[Data records]
..........

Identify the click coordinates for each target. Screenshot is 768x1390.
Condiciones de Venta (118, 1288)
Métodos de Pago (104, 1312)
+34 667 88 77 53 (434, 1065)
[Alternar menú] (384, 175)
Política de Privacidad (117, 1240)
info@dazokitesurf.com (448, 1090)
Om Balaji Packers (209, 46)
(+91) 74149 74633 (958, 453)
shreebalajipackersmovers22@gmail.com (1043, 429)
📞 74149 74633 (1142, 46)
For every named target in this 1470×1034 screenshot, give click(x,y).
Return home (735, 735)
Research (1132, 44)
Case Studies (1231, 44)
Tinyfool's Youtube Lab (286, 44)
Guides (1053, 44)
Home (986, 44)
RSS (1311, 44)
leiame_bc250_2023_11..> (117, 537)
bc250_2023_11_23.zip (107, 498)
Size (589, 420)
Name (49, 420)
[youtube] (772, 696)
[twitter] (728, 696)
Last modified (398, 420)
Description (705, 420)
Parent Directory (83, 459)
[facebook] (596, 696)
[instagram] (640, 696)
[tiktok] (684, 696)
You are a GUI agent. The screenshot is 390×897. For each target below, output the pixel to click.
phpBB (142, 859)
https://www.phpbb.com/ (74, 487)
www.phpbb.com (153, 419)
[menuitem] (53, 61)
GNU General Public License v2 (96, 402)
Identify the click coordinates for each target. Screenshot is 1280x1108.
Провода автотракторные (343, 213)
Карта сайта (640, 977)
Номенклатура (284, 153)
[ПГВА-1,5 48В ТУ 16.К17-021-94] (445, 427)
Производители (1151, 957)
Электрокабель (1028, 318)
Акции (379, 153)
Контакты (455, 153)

..........

• REQUIREMENT
What you return must match the records exactly, down to the last line.

• PROBLEM SOLUTION
Identify the click coordinates for each target. Screenshot is 768x1390.
Condiciones de Venta (118, 1288)
Métodos de Pago (104, 1312)
+34 667 88 77 53 (434, 1065)
[Alternar menú] (384, 175)
Política de Privacidad (117, 1240)
info@dazokitesurf.com (448, 1090)
Om Balaji Packers (209, 46)
(+91) 74149 74633 (958, 453)
shreebalajipackersmovers22@gmail.com (1043, 429)
📞 74149 74633 (1142, 46)
For every named target in this 1470×1034 screenshot, give click(x,y).
Return home (735, 735)
Research (1132, 44)
Case Studies (1231, 44)
Tinyfool's Youtube Lab (286, 44)
Guides (1053, 44)
Home (986, 44)
RSS (1311, 44)
leiame_bc250_2023_11..> (117, 537)
bc250_2023_11_23.zip (107, 498)
Size (589, 420)
Name (49, 420)
[youtube] (772, 696)
[twitter] (728, 696)
Last modified (398, 420)
Description (705, 420)
Parent Directory (83, 459)
[facebook] (596, 696)
[instagram] (640, 696)
[tiktok] (684, 696)
You are a GUI agent. The screenshot is 390×897. For each target below, output the pixel to click.
phpBB (142, 859)
https://www.phpbb.com/ (74, 487)
www.phpbb.com (153, 419)
[menuitem] (53, 61)
GNU General Public License v2 (96, 402)
Identify the click coordinates for each target. Screenshot is 1280x1108.
Провода автотракторные (343, 213)
Карта сайта (640, 977)
Номенклатура (284, 153)
[ПГВА-1,5 48В ТУ 16.К17-021-94] (445, 427)
Производители (1151, 957)
Электрокабель (1028, 318)
Акции (379, 153)
Контакты (455, 153)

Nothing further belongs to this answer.